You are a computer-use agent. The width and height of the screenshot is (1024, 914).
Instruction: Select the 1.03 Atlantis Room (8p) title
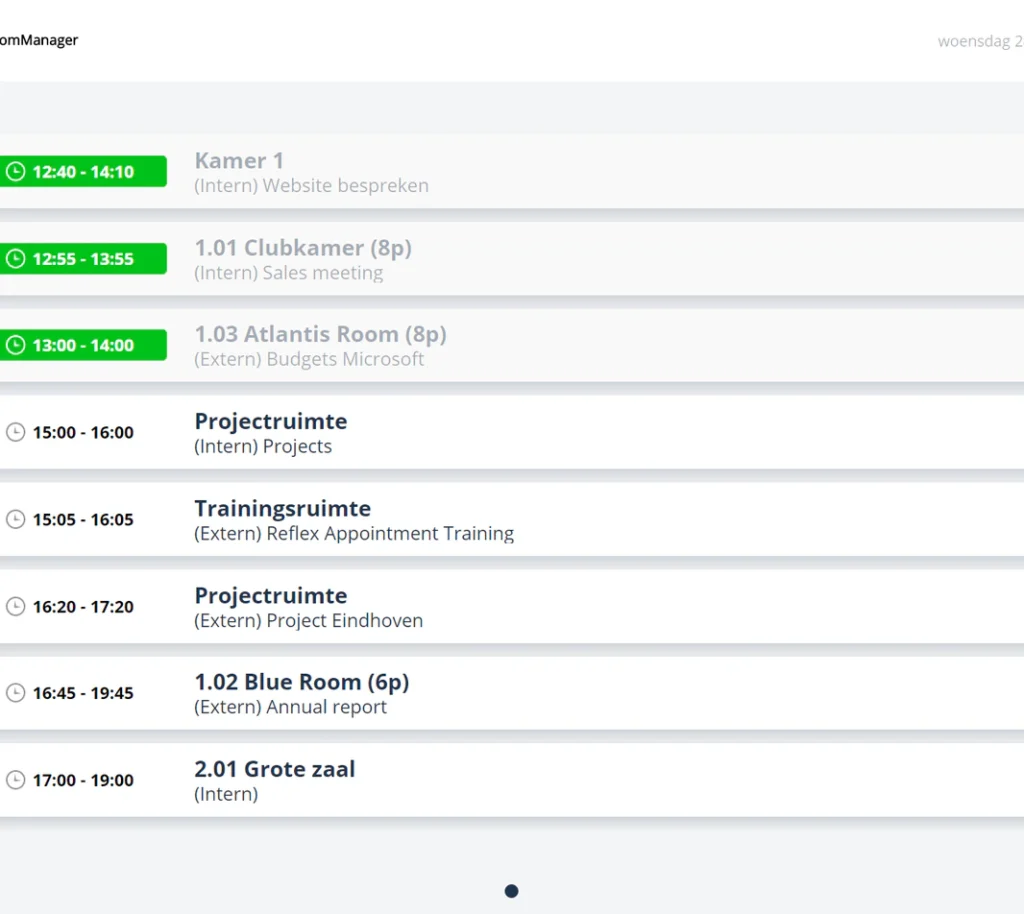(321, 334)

----------

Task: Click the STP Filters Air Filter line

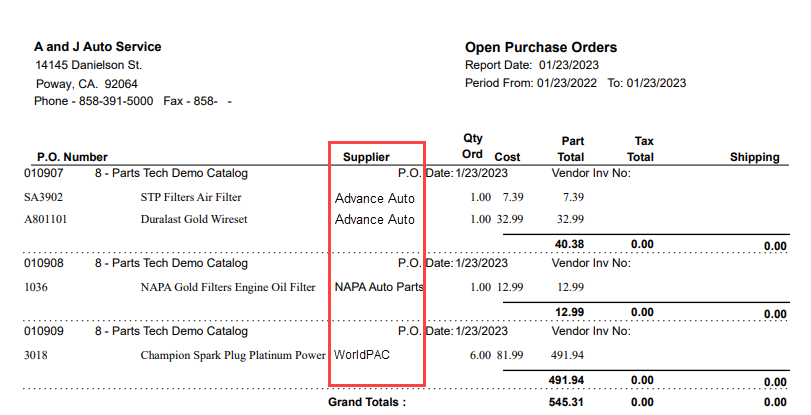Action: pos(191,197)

----------

* What you are asked to do:
Count how many lines of the rows above contain the string "Filter". Reply with the number only.

* Solution to the exercise:
1